Proton pump inhibitors (PPIs) impact on tumour cell survival, metastatic potential and chemotherapy resistance, and affect expression of resistance-relevant miRNAs in esophageal cancer

Lindner,Kirsten K.,Borchardt,Christiane C.,Schöpp,Maren M.,Bürgers,Anja A.,Stock,Christian Martin C.M.,Hussey,Damian James D.J.,Haier,Jörg J.,Hummel,Richard R.

Zusammenfassung

© 2014 Lindner et al.; licensee BioMed Central Ltd. Background: Neoadjuvant treatment plays a crucial role in the therapy of advanced esophageal cancer. However, response to radiochemotherapy varies widely. Proton pump inhibitors (PPIs) have been demonstrated to impact on chemotherapy in a variety of other cancers. We analyzed the impact of PPI treatment on esophageal cancer cell lines, and investigated mechanisms that mediate the effect of PPI treatment in this tumour. Methods. We investigated the effect of esomeprazole treatment on cancer cell survival, adhesion, migration and chemotherapy in human adeno-(OE19) and squamous-cell-carcinoma (KYSE410) cell lines. Furthermore, we investigated the effect of PPI treatment on intra-/extracellular pH and on expression of resistance-relevant miRNAs. Results: Esomeprazole significantly inhibited tumour cell survival (in a dose-dependent manner), adhesion and migration in both tumour subtypes.
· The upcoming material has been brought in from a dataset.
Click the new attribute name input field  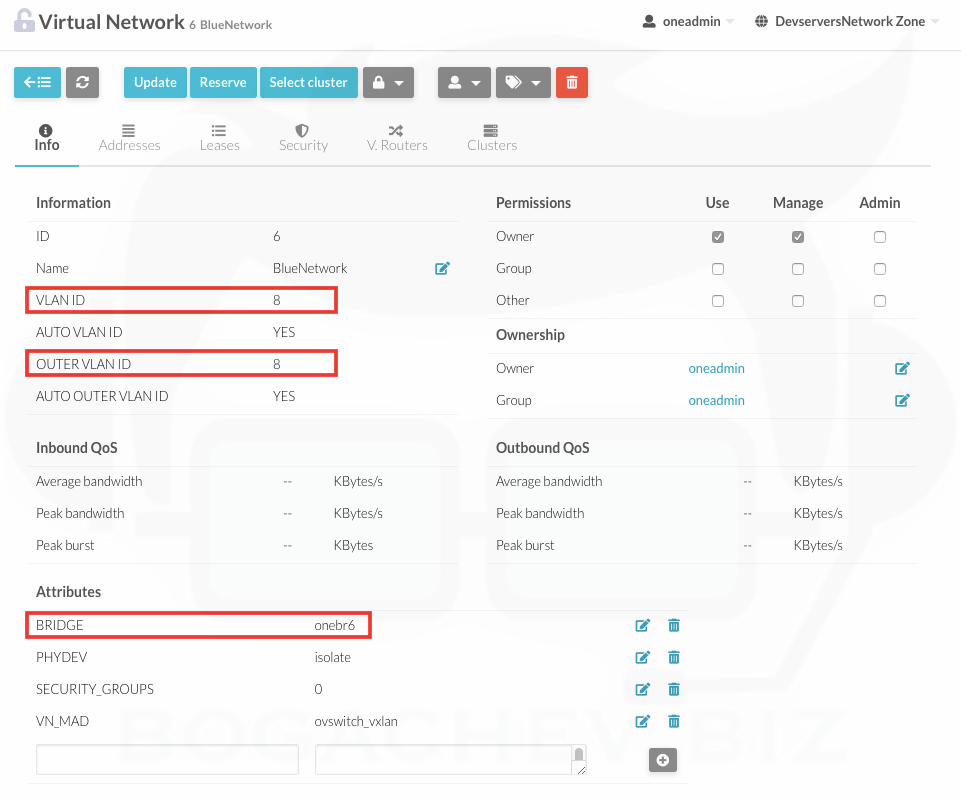pos(167,760)
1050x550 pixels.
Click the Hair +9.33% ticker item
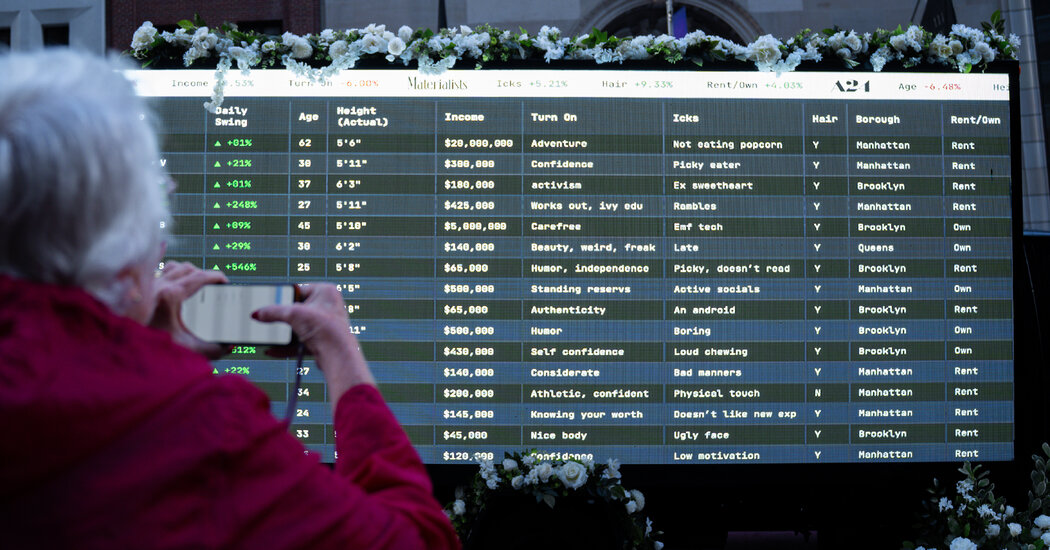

Furthermore, esomeprazole augmented the cytotoxic effect of cisplatin and 5-FU in both tumour subtypes. Surprisingly, PPI treatment led to a significant increase of intracellular pH and a decrease of the extracellular pH. Finally, we found esomeprazole affected expression of resistance-relevant miRNAs. Specifically, miR-141 and miR-200b were upregulated, whereas miR-376a was downregulated after PPI treatment in both tumour types. Conclusion: Our study demonstrates for the first time that PPIs impact on tumour cell survival, metastatic potential and sensitivity towards chemotherapy in esophageal cancer cell lines. Furthermore, we observed that in this tumour entity, PPIs do not lead to intracellular acidification, but affect the expression of resistance-relevant miRNAs.